Hi, Good day. Just want to ask about the OU Movement for AD. We have before provisioning rule attached on the Target AD that checks if Business Area was changed then Attribute Sync will trigger in the rule. However, condition did not meet as the OU did not move to what is expected to be. Here is our code.
As per the code shared by you, the elseif block which moves the OU always sees departmentChanged as false and hence it never meets the condition and executes the code within the block.
Hi @mgambayan I am not sure of the requirement but what i observe from the code is that the DN updation code is in elseif block which will only evaluate if above if/elseif blocks evaluate to false.
I would suggest if you are using the flag departmentChanged, then rather than having the DN change code in elseif block change it to if This will mean that once you see attribute sync and department variable is changed to true, it will again goto this if condition and change the DN with your logic.

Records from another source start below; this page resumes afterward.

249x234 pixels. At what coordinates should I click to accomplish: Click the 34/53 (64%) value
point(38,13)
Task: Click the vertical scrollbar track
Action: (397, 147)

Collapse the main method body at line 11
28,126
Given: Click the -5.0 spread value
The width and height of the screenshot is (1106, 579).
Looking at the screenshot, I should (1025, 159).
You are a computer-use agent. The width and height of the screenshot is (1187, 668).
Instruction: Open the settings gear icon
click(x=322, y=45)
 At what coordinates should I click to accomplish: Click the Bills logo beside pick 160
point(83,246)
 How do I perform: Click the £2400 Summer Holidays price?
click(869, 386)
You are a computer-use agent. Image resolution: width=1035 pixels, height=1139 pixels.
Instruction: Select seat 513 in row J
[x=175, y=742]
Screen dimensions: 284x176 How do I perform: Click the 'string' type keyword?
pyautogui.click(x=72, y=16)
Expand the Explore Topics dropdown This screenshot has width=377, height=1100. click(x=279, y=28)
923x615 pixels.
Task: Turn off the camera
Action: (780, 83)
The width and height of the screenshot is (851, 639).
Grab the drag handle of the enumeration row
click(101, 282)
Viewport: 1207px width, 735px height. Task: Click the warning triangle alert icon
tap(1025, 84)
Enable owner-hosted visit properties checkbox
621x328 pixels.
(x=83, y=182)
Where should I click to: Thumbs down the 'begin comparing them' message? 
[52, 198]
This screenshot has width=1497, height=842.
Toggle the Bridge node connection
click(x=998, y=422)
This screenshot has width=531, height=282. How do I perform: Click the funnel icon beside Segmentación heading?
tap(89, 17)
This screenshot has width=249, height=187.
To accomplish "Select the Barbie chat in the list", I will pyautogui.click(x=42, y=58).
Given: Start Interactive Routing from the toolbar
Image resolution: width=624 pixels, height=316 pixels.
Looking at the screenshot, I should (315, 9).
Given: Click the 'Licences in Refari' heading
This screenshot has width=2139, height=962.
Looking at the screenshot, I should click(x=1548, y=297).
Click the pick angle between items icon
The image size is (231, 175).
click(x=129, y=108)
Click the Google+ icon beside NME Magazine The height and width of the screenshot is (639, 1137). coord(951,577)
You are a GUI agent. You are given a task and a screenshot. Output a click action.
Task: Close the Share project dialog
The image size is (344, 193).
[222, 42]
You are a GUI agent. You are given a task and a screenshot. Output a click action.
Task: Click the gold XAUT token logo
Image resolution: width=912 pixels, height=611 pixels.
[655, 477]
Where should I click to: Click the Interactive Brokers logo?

Also i see that when you are using AC_NewParent, you are only sending the CN=+SamaccountName. Whereas it should be full DN including OU value see the updated code below…
//
//
//
if (accountRequests != null){
for (AccountRequest accountRequest:accountRequests){
AccountRequest.Operation op = accountRequest.getOperation ();
if (op == null)
continue;
//
//
//
boolean departmentChanged = false;
if (op.equals (AccountRequest.Operation.Modify)){
List dAttrReqs = accountRequest.getAttributeRequests ("businessArea");
if (dAttrReqs != null && !dAttrReqs.isEmpty ()){
departmentChanged = true;
}
}
//
//
//
//Changed it from else if to if
if (("active".equalsIgnoreCase (currentLCS)) && op.equals (AccountRequest.Operation.Modify) && departmentChanged){
cn = getCN (pParam.toUpperCase ());
dn = "CN=" + sAMAccountName;
String fullDN = "OU=People,OU=Active,DC=XYZ,DC=com"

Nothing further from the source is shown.